Carl Fabergé relevó a su padre como dueño del negocio familiar en 1872. Gracias a su talento, para 1900 la casa ya contaba con más de 500 empleados y su fama se extendía entre todas las familias bien del mundo. Eduardo VII yla Reina Alexandrafueron los grandes impulsores de la pasión por el joyero ruso en el Reino Unido. Tanto que en 1903 una sucursal de Fabergé abrió en Londres gracias a su influencia.
La exposición muestra un encargo personal de Eduardo VII de 1907. Es una escultura en miniatura de su perro favorito, llamado Ziza, que Fabergé talló observando los movimientos del animal en directo. El Rey mandó retratar a muchos de sus animales pero este perro era especial para él. "No solo es un retrato perfecto sino que capta su personalidad y tiene un guiño al cariño que le tenía el monarca: le puso un collar que decía "yo pertenezco al rey"", comenta la comisaria de la exposición, Caroline de Guitaut.
Pero quizá el objeto más significativo del éxito y la fama mundial que obtuvo Fabergé dentro de la obra son sus huevos de pascua imperiales.La Casade Windsor conserva tres de los 50 que elaboró el ruso.
Estos huevos fueron una tradición que inauguró en 1883 el Zar Alejandro II, que encargó a Fabergé la fabricación de un huevo como regalo del día de Pascua para su mujer.
Tenía una cáscara de platino y dentro contenía otro huevo más pequeño de oro. Al abrirse este último, contenía una gallina de oro en miniatura ataviada con una réplica de la corona imperial rusa.
Le gustó tanto que a partir de entonces cada año le encargaba uno nuevo a Fabergé. Su hijo, Nicolás II continuó con la tradición.

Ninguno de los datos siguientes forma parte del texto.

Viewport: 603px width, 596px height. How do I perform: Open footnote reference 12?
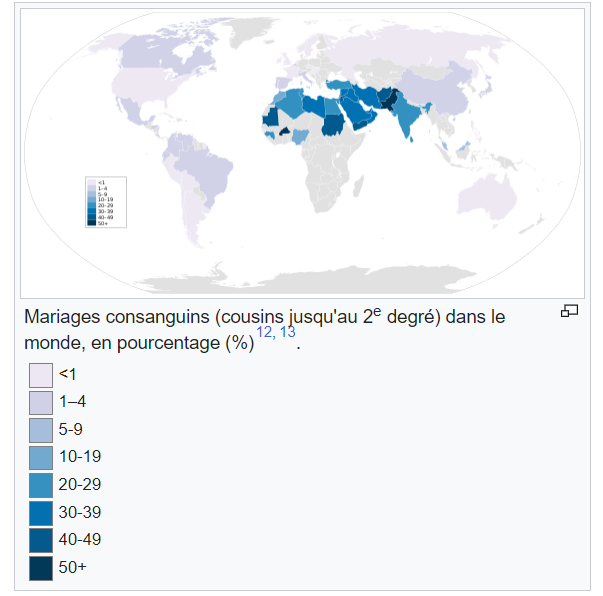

En concreto, el huevo sobre columnas, encargado en 1910 por Nicolas II es una pieza muy importante en la exposición por ser muy personal.
En este caso el huevo funciona como reloj.

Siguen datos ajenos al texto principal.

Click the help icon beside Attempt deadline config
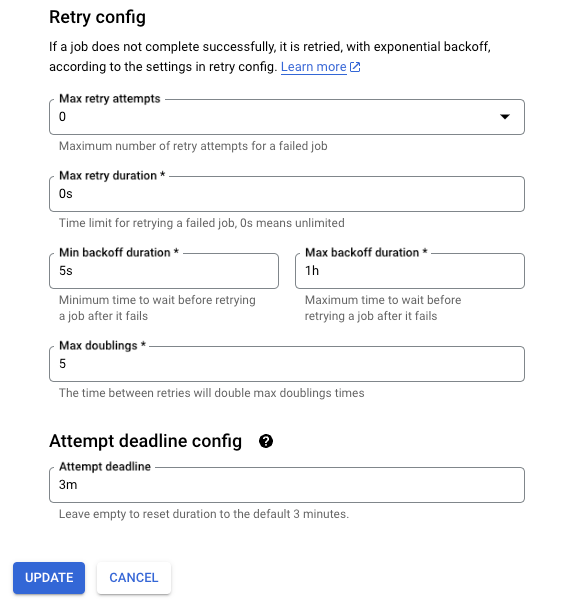 pyautogui.click(x=266, y=441)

En lo alto del la escultura un niño representa a su hijo Alexi, bajo el huevo están los dos zares y en la base, cuatro niñas representan a las cuatro hijas de los zares.

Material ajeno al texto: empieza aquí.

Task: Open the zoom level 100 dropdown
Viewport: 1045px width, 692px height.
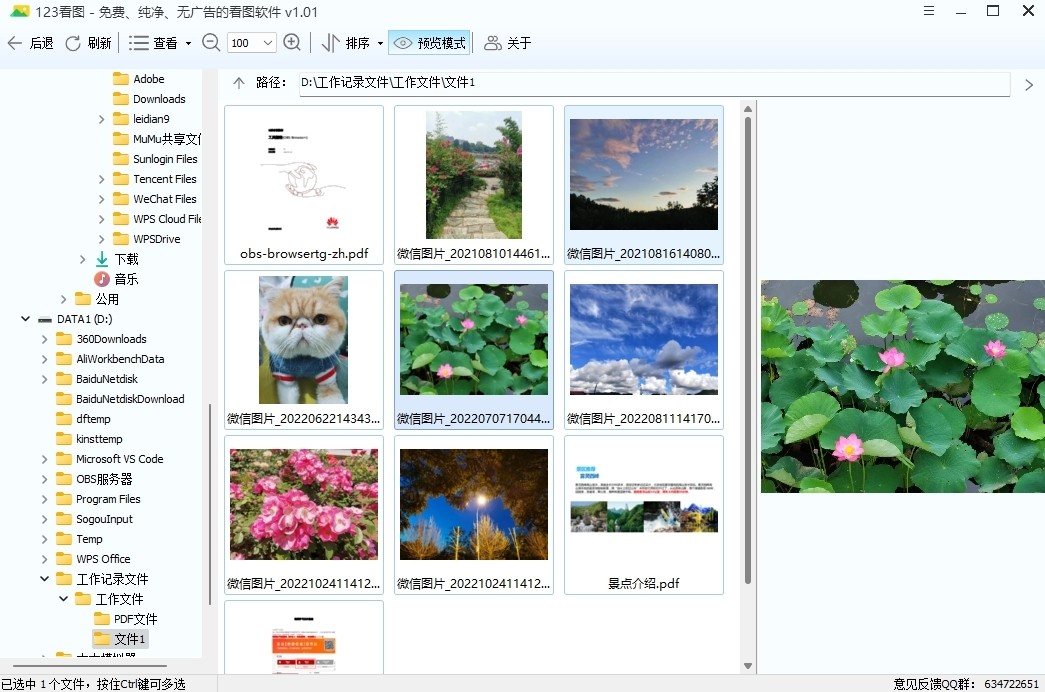Action: pos(267,42)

Isabel I, la Reina Madre, continuó el entusiasmo por las obras de Fabergé, adquirió muchas piezas de fantasía, entre las cuales una miniatura de una mesa en estilo Luis XV. Por último, un gran número de piezas han sido compradas por La Reina Isabel II y el duque de Edimburgo.
Un tintero y un abanico de seda son dos de las que se muestran en Buckingham a partir del día 23.
La parte final de la exposición incluye algunas piezas propiedad del Príncipe de Gales. Cierran la muestra un portarretratos con una foto de Carlos cuando era niño y un sello real a cuyo mango se abraza una rana que fue un regalo para el príncipe por su boda con Diana de Gales en 1981.
"Incluso gente que sabe muy poco de la grandeza de Fabergé reconoce la belleza imperial de su arte.
Su mito ha crecido por el final trágico de la dinastía Romanov, una combinación de factores que hace la exposición irresistible. Hay algo místico en estos objetos", comenta la comisaria.